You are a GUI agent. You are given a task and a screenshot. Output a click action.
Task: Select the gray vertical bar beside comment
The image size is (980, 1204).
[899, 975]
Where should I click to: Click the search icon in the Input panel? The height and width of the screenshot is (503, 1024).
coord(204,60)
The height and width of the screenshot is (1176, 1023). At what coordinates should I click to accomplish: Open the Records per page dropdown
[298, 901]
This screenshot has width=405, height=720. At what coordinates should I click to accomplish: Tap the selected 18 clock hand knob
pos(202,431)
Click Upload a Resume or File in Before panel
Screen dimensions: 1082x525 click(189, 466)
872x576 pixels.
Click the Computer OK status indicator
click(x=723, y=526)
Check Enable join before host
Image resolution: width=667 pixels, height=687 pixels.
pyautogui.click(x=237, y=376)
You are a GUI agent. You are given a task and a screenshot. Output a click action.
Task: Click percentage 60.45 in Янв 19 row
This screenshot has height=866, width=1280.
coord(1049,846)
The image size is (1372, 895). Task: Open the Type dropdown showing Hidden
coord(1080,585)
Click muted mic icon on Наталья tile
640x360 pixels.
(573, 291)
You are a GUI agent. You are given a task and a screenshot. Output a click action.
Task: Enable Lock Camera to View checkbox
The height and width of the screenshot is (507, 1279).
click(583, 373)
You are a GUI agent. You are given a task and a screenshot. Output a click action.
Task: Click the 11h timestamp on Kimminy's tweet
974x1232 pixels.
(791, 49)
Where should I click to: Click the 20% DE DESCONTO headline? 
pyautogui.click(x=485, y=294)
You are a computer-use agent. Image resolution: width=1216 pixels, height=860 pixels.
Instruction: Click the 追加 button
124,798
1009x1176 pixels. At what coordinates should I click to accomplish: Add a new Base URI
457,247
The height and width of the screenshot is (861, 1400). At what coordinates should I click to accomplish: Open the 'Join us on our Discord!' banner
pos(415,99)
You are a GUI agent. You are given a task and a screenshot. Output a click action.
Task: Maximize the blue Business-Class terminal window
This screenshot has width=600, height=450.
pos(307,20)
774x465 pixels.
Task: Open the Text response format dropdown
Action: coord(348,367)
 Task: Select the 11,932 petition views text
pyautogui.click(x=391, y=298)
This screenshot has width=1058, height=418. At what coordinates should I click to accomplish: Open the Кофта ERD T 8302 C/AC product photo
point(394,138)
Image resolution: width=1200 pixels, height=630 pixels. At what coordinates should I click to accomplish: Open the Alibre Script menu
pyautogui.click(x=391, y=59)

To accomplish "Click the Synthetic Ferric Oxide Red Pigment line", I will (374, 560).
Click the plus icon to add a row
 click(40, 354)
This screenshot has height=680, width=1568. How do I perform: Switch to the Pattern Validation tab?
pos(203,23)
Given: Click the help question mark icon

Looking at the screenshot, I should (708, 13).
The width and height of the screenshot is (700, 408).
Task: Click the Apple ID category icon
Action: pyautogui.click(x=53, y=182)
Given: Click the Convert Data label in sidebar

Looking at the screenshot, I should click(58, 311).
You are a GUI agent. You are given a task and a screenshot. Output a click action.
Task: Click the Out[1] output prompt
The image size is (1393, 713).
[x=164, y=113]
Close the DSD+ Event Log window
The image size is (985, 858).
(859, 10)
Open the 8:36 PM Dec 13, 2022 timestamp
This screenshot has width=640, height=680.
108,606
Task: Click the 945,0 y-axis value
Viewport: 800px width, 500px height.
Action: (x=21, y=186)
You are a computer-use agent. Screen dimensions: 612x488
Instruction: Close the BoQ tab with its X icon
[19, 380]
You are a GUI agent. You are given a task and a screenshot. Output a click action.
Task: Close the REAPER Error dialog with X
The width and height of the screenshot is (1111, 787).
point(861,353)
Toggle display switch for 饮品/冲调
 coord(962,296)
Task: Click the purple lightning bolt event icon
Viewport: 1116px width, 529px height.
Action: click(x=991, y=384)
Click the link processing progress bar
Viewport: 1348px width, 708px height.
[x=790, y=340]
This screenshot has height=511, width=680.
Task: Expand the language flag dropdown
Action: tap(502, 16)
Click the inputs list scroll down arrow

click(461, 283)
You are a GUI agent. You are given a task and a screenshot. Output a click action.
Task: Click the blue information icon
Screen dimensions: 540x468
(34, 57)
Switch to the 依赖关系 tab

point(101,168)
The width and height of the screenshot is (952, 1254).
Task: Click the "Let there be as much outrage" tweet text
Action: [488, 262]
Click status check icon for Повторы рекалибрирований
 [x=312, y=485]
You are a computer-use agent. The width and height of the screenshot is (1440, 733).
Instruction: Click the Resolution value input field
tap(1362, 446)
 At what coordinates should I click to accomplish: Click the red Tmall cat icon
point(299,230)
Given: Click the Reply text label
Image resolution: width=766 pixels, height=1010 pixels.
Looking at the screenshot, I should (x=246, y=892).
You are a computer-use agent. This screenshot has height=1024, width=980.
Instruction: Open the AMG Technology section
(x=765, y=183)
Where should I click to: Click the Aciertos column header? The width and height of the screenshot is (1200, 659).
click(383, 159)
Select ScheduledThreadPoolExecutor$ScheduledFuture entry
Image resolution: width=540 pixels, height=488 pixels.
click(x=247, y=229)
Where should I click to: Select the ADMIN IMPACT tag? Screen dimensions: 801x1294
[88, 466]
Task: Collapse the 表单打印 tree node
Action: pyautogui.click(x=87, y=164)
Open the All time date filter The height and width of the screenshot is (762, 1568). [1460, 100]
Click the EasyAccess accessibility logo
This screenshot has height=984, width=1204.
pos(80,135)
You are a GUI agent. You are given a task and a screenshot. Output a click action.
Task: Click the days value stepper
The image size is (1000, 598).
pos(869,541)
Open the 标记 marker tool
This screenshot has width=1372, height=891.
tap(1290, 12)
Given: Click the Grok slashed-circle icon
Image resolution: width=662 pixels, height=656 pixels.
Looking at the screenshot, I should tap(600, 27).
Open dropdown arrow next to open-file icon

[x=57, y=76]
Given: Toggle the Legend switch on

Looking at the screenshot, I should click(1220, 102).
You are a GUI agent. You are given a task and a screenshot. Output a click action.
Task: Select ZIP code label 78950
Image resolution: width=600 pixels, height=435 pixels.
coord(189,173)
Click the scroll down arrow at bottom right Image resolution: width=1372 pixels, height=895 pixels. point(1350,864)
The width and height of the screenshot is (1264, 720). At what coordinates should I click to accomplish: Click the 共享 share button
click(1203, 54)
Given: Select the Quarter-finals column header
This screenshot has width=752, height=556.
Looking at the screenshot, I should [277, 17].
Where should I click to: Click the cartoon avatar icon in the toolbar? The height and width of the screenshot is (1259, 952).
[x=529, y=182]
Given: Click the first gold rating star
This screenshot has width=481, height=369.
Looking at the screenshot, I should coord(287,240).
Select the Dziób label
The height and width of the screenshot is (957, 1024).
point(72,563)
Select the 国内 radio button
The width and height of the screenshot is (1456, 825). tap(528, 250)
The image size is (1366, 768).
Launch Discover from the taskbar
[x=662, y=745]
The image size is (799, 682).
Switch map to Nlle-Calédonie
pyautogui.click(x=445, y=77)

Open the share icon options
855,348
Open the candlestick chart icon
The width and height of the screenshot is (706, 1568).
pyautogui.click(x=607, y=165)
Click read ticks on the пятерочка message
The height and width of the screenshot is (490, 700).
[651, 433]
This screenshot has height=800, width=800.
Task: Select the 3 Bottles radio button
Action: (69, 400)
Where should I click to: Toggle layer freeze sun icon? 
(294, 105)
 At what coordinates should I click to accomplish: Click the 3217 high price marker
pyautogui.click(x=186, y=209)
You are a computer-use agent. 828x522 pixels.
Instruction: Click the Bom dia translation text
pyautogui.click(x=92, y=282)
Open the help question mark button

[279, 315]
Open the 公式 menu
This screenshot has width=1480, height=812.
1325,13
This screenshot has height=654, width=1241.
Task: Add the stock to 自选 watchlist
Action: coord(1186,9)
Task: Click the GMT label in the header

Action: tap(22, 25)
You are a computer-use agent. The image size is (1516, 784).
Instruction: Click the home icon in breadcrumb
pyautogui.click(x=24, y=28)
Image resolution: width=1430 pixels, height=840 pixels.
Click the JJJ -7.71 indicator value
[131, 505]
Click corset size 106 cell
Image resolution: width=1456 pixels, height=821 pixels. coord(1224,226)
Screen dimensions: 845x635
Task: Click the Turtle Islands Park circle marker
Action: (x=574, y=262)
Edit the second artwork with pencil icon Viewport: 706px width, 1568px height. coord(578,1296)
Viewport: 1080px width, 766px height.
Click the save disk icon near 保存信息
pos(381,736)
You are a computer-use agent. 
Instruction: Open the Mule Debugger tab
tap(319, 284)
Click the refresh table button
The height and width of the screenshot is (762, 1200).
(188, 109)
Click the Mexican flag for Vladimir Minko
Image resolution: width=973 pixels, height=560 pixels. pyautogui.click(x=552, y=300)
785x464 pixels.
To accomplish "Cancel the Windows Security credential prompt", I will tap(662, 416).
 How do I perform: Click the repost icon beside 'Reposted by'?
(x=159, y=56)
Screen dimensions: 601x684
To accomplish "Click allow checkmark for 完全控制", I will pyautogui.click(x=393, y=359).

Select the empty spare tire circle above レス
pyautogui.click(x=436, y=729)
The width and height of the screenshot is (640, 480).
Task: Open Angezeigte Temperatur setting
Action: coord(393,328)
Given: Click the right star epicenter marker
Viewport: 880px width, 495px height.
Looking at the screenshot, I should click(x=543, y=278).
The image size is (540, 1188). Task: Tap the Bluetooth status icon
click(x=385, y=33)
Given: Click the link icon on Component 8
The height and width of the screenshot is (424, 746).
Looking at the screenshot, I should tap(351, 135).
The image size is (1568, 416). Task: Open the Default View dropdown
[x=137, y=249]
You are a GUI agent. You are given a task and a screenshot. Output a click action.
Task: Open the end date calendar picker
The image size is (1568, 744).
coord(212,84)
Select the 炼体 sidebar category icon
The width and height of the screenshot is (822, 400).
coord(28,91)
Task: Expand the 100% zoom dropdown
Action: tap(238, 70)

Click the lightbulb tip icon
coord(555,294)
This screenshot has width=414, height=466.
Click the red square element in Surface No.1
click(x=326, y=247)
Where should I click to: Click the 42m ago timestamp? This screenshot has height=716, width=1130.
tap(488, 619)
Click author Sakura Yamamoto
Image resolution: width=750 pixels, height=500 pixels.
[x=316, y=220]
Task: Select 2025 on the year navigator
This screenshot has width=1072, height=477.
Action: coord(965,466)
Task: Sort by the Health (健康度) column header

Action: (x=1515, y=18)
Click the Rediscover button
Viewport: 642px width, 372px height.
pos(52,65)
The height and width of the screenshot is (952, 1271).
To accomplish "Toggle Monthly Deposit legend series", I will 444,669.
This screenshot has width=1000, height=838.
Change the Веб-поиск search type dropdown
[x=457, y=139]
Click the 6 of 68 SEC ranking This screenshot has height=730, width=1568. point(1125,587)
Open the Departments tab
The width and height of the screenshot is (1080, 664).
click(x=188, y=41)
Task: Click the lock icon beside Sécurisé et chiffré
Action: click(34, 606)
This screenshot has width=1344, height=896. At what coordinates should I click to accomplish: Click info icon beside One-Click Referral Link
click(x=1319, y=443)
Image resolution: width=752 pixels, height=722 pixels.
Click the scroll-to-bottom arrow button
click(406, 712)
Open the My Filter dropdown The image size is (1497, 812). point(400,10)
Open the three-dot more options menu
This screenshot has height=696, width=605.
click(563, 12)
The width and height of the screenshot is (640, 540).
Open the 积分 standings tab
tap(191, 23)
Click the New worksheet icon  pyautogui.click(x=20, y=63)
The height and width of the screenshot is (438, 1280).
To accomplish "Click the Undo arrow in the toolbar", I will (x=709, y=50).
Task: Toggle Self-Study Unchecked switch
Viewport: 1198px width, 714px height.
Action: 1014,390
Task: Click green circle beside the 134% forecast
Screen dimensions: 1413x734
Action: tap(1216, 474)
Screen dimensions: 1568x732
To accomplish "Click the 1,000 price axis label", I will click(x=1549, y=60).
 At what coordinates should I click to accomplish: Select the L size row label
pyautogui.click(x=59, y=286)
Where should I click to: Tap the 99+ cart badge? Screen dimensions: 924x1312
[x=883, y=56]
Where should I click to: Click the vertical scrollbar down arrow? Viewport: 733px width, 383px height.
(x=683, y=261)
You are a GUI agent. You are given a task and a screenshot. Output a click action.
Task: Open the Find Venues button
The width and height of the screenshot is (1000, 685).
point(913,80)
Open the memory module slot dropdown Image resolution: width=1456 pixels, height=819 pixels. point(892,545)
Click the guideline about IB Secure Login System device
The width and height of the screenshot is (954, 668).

> [YOUR INSTRUCTIONS]: Once you have identified the lines above that contain "will", copy each of them.

> [RESULT]:
To accomplish "Click the Synthetic Ferric Oxide Red Pigment line", I will (374, 560).
To accomplish "Cancel the Windows Security credential prompt", I will tap(662, 416).
To accomplish "Click allow checkmark for 完全控制", I will pyautogui.click(x=393, y=359).
To accomplish "Toggle Monthly Deposit legend series", I will 444,669.
To accomplish "Click the Undo arrow in the toolbar", I will (x=709, y=50).
To accomplish "Click the 1,000 price axis label", I will click(x=1549, y=60).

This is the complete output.